EXERCISE OBJECTIVE
Write out the text below on the MESH360 paramedicine simulation project in full, word for word.

EXTRACT TO READ
=== Begin Enclosure ===

The department of Paramedicine at Auckland University of Technology is committed to establishing informed evidence and strategies representative of all ethnicities. The MESH360 team propose that immersive mixed reality (XR) can be employed within the learning environment to introduce critical elements of patient care through authentic environmental and socio-cultural influences without putting either students, educators, practitioners or patients at risk.

Clinical simulation is a technique that replicates real-world scenarios in a controlled and non-threatening environment. However, despite the legal and moral obligations that paramedics have to provide culturally competent care, a lack of evidence and guidelines exist regarding how to adequately integrate simulation methods for cultural competence training into paramedicine education. In our curriculum, clinical simulation has been used mainly to teach the biomedical aspects of care with less focus on the psychological, cultural, and environmental contexts. A potential, therefore, exists for high-fidelity clinical simulation and XR as an effective teaching strategy for cultural competence training by providing learners with the opportunity to engage and provide care for patients from different cultural backgrounds, ethnic heritages, gender roles, and religious beliefs (Roberts et al., 2014). This is crucial preparation for the realities of professional practice where they are required to care for patients that represent the entirety of their community.

This presentation explores the MESH360 project and the development of a theoretical framework to inform the design of critical thinking in enhanced culturally diverse simulation clinical scenarios (ResearchGate, n.d.). The project aims to develop a transferable methodology to triangulate participant subjective feedback upon learning in high stress environments within a wide range of cultural-responsive environments. The implications for practice and/or policy are the redefinition of the role of simulation in clinical health care education to support deeper critical learning and paramedic competency within cross-cultural environments within XR.

=== End Enclosure ===

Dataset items
=== Begin Enclosure ===

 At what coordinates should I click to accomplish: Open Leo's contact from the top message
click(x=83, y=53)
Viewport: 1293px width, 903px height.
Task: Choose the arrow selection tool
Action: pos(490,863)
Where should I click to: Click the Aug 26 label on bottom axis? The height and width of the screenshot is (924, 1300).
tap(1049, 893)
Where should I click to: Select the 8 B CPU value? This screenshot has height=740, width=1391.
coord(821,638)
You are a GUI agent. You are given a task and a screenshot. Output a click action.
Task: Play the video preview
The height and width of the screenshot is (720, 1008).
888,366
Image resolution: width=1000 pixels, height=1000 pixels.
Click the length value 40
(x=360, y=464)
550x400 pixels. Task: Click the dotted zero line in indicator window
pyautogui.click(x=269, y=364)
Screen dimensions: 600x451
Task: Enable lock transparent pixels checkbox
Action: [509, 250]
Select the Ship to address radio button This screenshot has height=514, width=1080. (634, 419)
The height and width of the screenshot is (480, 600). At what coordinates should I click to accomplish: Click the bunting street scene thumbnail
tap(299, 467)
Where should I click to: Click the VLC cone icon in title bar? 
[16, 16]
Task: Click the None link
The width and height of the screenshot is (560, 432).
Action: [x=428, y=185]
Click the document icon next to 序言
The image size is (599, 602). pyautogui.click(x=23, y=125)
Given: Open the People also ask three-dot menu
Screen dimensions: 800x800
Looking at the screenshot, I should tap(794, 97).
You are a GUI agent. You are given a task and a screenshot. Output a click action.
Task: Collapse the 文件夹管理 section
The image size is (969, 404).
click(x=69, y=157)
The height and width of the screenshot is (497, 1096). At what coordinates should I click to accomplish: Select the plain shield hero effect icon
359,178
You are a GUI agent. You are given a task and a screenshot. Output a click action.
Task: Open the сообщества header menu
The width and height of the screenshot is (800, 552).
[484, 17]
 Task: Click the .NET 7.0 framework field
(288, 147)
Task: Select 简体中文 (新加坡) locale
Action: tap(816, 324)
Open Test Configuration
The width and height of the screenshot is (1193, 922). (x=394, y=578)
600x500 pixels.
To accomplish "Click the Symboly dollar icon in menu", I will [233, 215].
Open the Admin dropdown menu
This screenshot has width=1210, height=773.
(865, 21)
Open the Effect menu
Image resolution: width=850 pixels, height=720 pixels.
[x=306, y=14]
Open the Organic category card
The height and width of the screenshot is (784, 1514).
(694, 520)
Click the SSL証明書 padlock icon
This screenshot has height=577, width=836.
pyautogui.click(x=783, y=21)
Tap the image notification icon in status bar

=== End Enclosure ===

OUTPUT OF THE EXERCISE
The department of Paramedicine at Auckland University of Technology is committed to establishing informed evidence and strategies representative of all ethnicities. The MESH360 team propose that immersive mixed reality (XR) can be employed within the learning environment to introduce critical elements of patient care through authentic environmental and socio-cultural influences without putting either students, educators, practitioners or patients at risk.

Clinical simulation is a technique that replicates real-world scenarios in a controlled and non-threatening environment. However, despite the legal and moral obligations that paramedics have to provide culturally competent care, a lack of evidence and guidelines exist regarding how to adequately integrate simulation methods for cultural competence training into paramedicine education. In our curriculum, clinical simulation has been used mainly to teach the biomedical aspects of care with less focus on the psychological, cultural, and environmental contexts. A potential, therefore, exists for high-fidelity clinical simulation and XR as an effective teaching strategy for cultural competence training by providing learners with the opportunity to engage and provide care for patients from different cultural backgrounds, ethnic heritages, gender roles, and religious beliefs (Roberts et al., 2014). This is crucial preparation for the realities of professional practice where they are required to care for patients that represent the entirety of their community.

This presentation explores the MESH360 project and the development of a theoretical framework to inform the design of critical thinking in enhanced culturally diverse simulation clinical scenarios (ResearchGate, n.d.). The project aims to develop a transferable methodology to triangulate participant subjective feedback upon learning in high stress environments within a wide range of cultural-responsive environments. The implications for practice and/or policy are the redefinition of the role of simulation in clinical health care education to support deeper critical learning and paramedic competency within cross-cultural environments within XR.